13.12.2009, Babette Döbrich, JenaSie schreiben, das sog. Bereitschaftspotenzial bestünde zeitlich schon vor der Darbietung des äußeren Reizes.
Das verwundert mich, denn es suggeriert, dass das Hirn schon vorher wusste, dass im nächsten Moment ein Aufforderung zum Knopfdruck käme. Das wäre gut einsehbar bei einer streng periodischen Wiederholung des Reizes.

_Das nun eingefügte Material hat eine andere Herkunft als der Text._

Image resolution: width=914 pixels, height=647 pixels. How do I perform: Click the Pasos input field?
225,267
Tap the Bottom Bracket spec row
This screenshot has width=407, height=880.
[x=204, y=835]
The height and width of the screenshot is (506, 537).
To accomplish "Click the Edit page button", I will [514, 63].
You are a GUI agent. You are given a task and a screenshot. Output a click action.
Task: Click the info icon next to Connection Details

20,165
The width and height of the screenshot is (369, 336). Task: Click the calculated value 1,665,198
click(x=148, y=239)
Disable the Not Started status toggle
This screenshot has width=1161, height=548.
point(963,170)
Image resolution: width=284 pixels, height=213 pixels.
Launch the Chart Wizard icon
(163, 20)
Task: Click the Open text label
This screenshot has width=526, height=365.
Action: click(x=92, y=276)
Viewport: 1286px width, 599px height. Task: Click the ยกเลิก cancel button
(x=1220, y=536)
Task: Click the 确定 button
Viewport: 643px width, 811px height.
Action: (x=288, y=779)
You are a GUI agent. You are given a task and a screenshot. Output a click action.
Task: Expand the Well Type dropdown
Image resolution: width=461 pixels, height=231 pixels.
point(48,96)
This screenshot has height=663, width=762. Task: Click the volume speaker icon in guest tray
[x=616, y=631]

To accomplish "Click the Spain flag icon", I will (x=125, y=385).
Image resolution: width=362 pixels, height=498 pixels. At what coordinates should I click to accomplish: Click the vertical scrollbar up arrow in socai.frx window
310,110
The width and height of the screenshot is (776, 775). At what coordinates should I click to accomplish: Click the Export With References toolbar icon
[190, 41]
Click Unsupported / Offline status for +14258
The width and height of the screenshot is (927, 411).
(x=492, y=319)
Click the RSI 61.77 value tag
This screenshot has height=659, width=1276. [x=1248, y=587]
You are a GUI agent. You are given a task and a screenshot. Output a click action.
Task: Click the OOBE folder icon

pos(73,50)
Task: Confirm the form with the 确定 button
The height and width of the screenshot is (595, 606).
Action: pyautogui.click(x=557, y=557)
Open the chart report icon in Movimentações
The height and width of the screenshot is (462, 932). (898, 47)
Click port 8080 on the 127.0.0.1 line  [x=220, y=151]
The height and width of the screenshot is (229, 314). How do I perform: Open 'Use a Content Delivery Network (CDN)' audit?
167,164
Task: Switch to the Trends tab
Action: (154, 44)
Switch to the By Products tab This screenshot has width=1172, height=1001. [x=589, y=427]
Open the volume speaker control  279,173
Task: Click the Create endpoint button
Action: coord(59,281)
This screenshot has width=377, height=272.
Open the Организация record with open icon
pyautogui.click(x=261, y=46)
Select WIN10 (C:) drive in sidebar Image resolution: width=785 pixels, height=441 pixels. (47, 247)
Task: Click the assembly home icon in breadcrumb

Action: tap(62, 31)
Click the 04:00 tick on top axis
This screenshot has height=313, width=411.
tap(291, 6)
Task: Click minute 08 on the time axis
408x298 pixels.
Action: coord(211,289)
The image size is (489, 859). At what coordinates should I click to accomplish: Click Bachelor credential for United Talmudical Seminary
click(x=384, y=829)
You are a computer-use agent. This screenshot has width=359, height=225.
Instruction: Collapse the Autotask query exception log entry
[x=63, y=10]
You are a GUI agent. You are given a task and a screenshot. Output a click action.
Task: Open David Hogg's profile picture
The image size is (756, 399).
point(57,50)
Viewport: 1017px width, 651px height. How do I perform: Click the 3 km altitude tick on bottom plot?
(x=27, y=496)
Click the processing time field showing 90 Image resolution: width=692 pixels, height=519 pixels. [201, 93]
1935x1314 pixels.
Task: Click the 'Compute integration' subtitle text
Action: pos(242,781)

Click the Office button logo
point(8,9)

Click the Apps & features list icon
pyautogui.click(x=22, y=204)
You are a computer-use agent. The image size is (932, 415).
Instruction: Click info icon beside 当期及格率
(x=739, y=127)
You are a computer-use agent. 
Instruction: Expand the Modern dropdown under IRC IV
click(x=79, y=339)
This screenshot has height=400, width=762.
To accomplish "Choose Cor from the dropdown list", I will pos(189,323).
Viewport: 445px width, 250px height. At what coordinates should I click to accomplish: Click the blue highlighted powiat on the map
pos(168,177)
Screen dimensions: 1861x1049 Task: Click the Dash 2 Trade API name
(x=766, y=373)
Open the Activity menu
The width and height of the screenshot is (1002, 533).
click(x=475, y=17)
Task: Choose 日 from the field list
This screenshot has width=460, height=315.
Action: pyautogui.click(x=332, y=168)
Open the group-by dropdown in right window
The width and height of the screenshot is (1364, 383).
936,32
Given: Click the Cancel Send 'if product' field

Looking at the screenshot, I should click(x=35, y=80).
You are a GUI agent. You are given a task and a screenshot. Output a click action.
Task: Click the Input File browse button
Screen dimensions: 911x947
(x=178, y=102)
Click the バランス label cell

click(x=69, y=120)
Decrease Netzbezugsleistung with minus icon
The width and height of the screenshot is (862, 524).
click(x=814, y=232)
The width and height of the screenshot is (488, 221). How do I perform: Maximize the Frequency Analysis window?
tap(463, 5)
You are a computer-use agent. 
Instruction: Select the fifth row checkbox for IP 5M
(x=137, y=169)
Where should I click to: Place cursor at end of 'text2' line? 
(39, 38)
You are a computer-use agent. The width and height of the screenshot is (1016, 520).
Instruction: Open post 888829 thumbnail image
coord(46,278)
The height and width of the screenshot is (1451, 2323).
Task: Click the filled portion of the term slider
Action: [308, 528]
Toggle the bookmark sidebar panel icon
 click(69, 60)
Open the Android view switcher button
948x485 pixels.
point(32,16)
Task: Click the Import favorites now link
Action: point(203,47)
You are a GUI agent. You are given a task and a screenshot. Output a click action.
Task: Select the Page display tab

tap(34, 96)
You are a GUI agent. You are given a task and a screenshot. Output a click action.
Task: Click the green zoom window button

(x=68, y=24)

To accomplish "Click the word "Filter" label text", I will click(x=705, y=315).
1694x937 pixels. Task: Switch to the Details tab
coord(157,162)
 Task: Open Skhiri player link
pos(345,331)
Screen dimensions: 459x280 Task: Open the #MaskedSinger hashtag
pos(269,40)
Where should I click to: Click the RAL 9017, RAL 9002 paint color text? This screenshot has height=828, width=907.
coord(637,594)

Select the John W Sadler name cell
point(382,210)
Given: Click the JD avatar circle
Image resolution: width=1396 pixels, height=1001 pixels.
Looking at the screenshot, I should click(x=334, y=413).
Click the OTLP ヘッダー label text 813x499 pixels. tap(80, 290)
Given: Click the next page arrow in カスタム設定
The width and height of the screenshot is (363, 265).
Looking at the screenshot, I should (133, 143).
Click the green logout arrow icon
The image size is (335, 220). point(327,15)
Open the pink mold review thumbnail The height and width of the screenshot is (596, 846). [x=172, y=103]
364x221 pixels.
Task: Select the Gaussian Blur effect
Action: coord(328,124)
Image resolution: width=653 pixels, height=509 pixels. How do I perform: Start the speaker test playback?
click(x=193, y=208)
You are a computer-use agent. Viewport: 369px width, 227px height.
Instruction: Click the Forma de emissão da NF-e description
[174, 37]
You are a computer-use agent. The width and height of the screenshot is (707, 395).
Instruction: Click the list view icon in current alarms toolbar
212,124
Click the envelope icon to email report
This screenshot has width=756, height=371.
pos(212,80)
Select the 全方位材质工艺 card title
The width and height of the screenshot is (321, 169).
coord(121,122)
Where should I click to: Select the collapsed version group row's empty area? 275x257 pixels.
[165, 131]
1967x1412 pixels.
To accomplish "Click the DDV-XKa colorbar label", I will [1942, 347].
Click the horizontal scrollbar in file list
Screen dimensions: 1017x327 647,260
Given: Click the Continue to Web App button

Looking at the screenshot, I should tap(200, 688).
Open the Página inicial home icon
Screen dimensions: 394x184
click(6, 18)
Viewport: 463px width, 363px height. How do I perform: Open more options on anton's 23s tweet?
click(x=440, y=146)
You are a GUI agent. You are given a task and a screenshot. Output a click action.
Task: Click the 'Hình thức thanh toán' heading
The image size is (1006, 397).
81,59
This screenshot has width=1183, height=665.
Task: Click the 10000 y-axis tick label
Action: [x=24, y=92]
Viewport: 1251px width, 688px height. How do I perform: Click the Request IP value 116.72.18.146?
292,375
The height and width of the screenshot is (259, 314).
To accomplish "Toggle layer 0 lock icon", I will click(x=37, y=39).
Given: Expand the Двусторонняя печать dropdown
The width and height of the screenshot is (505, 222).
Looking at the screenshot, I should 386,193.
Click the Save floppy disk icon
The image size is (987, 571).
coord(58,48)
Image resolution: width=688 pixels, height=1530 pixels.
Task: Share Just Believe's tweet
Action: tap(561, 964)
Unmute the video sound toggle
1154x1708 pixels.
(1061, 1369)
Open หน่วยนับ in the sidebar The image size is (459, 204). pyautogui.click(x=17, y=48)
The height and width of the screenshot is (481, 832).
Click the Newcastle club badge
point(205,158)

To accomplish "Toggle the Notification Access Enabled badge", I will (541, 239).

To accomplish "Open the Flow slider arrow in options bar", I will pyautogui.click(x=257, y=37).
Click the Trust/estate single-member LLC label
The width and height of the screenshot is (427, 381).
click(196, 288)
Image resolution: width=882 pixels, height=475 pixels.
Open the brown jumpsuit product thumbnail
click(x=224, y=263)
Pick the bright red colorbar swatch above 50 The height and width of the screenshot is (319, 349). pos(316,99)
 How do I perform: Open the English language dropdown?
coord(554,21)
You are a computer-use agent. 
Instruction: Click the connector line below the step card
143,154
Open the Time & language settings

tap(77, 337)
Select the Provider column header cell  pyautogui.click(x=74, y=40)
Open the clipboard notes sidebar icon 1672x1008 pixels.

Wenn das Signal aber nicht periodisch kam, dann würde mich doch ziemlich interessieren, woher diese scheinbare "Vorhersehung" des Reizes kommt. Gibt es dazu eine Antwort?
2. Antizipieren, Erwarten & motorisches Bereitschaftspotential
18.01.2010, Ingo-Wolf Kittel, Augsburg - FA für pt. Medizinganz Psychologe, der Sie sind, schreiben Sie in Ihrer Antwort auf den vorgängigen Leserbrief von Frau Döbrich wie nebenbei, aber natürlich völlig richtig:
"Die Versuchspersonen konnten das Auftreten der Reize antizipieren."
Leider erwähnen Sie nicht, ob und ggf. wie Vpn dazu methodisch angeleitet wurden, oder ob sie das spontan gemacht haben (und ggf. dazu nachträglich befragt wurden). Auch geben Sie nicht genauer an, worin diese Antizipationsleistungen bestanden haben und auf welcher Fähigkeit sie eigentlich beruhen.
Von der Alltagspsychologie her kommt dafür keine motorische Aktivität, sondern unsere "Phantasie" in Betracht. Sich etwas auszudenken geht erfahrungsgemäß aber nicht unbedingt mit Körperbewegungen einher, eher schon mit Veränderungen des "physiologischen Muskeltonus", also der unwillkürlichen Muskelspannung. Denn die Vorwegnahme der Annehmlichkeiten eines erneut geplanten oder vielleicht sogar schon gebuchten Aufenthalts an einen Ort, an dem man bereits einen schönen Urlaub verbracht hat, kann sich geradezu entspannend auswirken.
Noch interessanter aber ist Ihre Angabe, Vpn bauten "eine gewisse Erwartung auf, was sich in der Hirnaktivität widerspiegelt."
Konnte tatsächlich die Hirnaktivität, die mit Erwartungen korreliert ist, identifiziert werden? (Wie wurde sie ggf. methodisch gesichert?)
Und konnte auch die Hirnaktivität aufgedeckt werden, die mit der dazu vorlaufenden Aktivität korreliert, etwas zu "antizipieren"?
Die spannende Frage ist nämlich die, in welchem Verhältnis die jeweilige Hirnaktivität, die für diese psychischen Leistungen typisch ist, zu dem mittlerweile auch außerhalb der Fachwelt berühmt gewordenen "motorischen Bereitschaftspotential" steht, das von dem Neurophysiologen Hans Helmut Kornhuber - der vor kurzem verstorben ist - und seinem ehemaligen Mitarbeiter Lüder Deecke Mitte der 1960er Jahre entdeckt worden ist!
Bin ich richtig informiert, dass das mBP bislang immer vor motorischen Willkürbewegungen und immer über den motorischen Assoziationsfeldern des Gehirns festgestellt wurde?
Es müsste dann doch auch ein spezifisches "motorisches" Korrelat zum "motorischen" BP geben. Es tritt ja deutlich vor Beginn einer Willkürbewegung auf. Ist dieses motorische Korrelat wissenschaftlich jemals identifiziert worden?
Ihrer Rückmeldung sehe ich mit Spannung entgegen. Für alle Mühe schon vorab besten Dank und ebensolche Grüße!